Theophile Obenga: Premise of the Constitution of a Federal State; delighted by the meeting; not easy to hold such an event; we are human “phenomenon” not animals, tree, clay, . . . born creators; avoiding nakedness is a human phenomenon - why?; In ancient Africa wrongdoers were punished but not imprisoned. No one was deprived of freedom - the human has a spiritual anatomy, it is sacrilege to imprison “divine” entities like the ka and sah . . .; you are either colonized, slave or partner - you are not SOVEREIGN based on “development paradigm”. . . If we don’t start with a federal state we will be like Latin America; - referencing American Constitutional Congress; we will start - it won’t be perfect but we must start with our own logic; FEDERAL STATE OF AFRICA IS THE SOLUTION; Needed: Yaounde Declaration and Action Plan

My Conclusion: The Problem of Africa is Leadership. The Problem of Leadership is lack of Mystic Consciousness. We need a curriculum that produces Mystic Consciousness that can be measured and certified to produce New Afrikan Government Officials; We need standards for Leadership that include initiations and inner engineering capacities. Question: does security precede development? Which way security? Traditional military or mystic??? - Not enough to have structures, we must have transformative capacity and we need power that can see into the future. . . . From Omotunde - Humans we have; intelligence we have; Consciousness we need. THERE MUST BE A PRODUCTION SYSTEM THAT IS DIFFERENT. . . . There is also a problem of transmission of pedagogy of New Afrikan Thought.

POST CONFERENCE THOUGHTS

The New Afrikan Thought Conference was impressive. It was by far one of the most simulating group thought experiences I have ever had. The conference facilites were amazing and included real time translation via headsets. The level of discussion was extremely high and there was an extraordinary, palpable spirit that governed the conference throughout the four days. It was an honor to be included amonst so many of the continent’s best thinkers, strategists and visionairies and I was proud that I could make a contribution. Everyone seemed to be on the “same page” and there wasn’t too much arguement though there was plenty of alternative perspectives presented. The patience exhibited by everyone to give speakers a full hearing was a sign of great maturity. In my opinion, Yaounde Cameroon has become the intellectual center of Afrika, due in no small part to the necessity of solving the various problems created by the incredible diversity of peoples and languages in Cameroon. The challenge, of course, is developing the pedagogy to spread the New Afrikan Thought the will treat existing institutions that “imperil us” as irrelevant while building a practical power informed by African sovereign models both ancient and yet imagined. I am hoping that my call for an Institute of New Afrikan Mysticism and Inner Engineering Techonology will be taken up and manifested. My job now is to help spread the New Afrikan Thought to the Afrikan Diaspora - hence this report.

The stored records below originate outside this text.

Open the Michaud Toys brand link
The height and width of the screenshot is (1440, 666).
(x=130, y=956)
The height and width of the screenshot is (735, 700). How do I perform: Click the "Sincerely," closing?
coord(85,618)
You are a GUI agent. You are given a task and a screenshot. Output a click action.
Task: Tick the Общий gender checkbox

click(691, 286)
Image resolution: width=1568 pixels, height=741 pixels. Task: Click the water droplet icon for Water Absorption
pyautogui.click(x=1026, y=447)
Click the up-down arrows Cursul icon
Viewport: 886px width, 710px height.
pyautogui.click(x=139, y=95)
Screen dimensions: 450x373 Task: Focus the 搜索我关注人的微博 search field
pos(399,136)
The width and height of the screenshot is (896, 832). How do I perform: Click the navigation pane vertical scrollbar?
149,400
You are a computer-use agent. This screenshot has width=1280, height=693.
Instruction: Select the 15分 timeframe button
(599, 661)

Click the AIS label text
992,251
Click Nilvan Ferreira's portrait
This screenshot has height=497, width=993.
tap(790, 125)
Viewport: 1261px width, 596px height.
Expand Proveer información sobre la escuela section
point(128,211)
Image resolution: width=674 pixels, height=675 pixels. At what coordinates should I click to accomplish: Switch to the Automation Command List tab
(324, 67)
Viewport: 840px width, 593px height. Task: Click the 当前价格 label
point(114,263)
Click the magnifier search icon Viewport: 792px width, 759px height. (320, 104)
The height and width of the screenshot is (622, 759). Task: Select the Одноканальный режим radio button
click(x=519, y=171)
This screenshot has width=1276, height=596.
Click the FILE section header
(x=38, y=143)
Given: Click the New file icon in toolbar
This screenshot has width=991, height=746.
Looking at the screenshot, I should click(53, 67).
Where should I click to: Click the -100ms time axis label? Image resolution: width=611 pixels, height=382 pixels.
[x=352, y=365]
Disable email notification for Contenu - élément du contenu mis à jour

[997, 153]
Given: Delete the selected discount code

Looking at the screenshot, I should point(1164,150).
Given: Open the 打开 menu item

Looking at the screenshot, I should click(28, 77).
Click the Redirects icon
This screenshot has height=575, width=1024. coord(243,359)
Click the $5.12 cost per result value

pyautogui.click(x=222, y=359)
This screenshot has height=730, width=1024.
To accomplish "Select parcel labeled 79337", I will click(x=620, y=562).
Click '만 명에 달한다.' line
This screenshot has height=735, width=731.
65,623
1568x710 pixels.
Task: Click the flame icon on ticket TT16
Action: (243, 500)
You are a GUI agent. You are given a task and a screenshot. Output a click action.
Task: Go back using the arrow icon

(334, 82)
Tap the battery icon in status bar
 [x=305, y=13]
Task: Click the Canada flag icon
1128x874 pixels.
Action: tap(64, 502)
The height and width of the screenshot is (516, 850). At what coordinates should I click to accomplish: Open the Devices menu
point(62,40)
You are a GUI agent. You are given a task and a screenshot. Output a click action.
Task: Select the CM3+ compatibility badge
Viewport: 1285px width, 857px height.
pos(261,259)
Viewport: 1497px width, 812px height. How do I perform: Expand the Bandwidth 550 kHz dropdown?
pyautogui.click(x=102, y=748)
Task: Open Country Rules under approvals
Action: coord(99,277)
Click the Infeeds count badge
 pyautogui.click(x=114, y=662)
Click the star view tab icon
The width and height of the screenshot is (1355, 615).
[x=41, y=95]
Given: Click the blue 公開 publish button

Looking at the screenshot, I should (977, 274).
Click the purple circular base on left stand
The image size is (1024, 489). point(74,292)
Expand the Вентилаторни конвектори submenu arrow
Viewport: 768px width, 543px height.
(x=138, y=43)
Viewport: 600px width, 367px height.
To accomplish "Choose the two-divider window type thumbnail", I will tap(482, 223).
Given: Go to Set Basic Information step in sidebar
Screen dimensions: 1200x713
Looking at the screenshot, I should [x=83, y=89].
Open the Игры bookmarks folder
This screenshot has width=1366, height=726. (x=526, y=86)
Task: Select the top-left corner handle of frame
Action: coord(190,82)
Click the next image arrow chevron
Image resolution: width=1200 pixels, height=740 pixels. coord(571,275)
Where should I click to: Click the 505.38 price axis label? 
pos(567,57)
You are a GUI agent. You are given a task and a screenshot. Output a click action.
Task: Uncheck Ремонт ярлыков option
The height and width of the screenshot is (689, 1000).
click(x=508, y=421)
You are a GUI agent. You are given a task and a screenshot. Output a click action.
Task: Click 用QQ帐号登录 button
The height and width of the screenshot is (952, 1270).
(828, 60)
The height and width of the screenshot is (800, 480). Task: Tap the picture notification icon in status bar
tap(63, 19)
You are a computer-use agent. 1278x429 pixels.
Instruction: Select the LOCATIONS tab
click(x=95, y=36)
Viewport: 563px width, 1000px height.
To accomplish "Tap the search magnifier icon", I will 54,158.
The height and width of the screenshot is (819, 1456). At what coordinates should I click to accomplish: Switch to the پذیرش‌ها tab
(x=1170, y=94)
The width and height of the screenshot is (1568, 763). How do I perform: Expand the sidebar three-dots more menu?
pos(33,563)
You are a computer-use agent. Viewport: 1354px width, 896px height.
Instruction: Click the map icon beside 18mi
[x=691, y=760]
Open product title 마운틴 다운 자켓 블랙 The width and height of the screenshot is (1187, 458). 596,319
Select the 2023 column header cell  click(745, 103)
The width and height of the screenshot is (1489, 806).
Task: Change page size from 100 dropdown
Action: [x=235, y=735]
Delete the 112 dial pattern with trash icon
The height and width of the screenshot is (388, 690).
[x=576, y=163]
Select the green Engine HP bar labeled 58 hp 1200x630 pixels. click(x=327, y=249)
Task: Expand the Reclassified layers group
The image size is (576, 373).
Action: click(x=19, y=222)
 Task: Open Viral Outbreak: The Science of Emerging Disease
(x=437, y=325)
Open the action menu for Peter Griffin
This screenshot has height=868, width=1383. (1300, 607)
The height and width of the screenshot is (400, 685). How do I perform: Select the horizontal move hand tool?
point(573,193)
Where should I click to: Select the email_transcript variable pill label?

New Afrikan Consciousness vs. New African Thought: Mysticism in the Age of Artificial Intelligence

“Ghanda (be initiated) in traditional Africa is a synonym (in Bantu language) in our modern expression that denotes “to go to college/university”-Wenda ku Luyalungunu. “To be initiated is to be ready to accept responsibility, both as a mature human being and as a powerful spiritual being.

       To be initiated is to acquire the highest knowledge that the community experience has accumulated through time and space. To have the power to see, feel, hear, touch, and taste what the ordinary way of life does not allow us......it is to walk a path of mastering knowledge in life. It is to be seen and to see oneself before the mirror of fathomless knowledge of life. It is learning to see the past in order to predict the future. It is feeling and holding tightly the past segment of the biogenetic rope in his/her hands to insure its linkage to the future.

         Ghanda (to be initiated) is to join the circle of masters and become, oneself, a doer.” -Kia Bunseki Fu-Kiau

Paper presented to the 

Convention for a New Afrikan Thought 

hosted by the 

International Centre for Research and Documentation 

on African Traditions and Languages 

Yaounde, Cameroon, 25 - 27 October 2022

Praxeological Theme # 3 

New African Thought on knowledge and being…

HERE IS THE EXECUTIVE PRESENTATION - 6 PAGES

HERE IS THE FULL PAPER - 87 PAGES

From (left to right): Professor Molefi K Asante, Professor Anita Diop, Professor Dolissane Cecile, and Siphiwe Baleka.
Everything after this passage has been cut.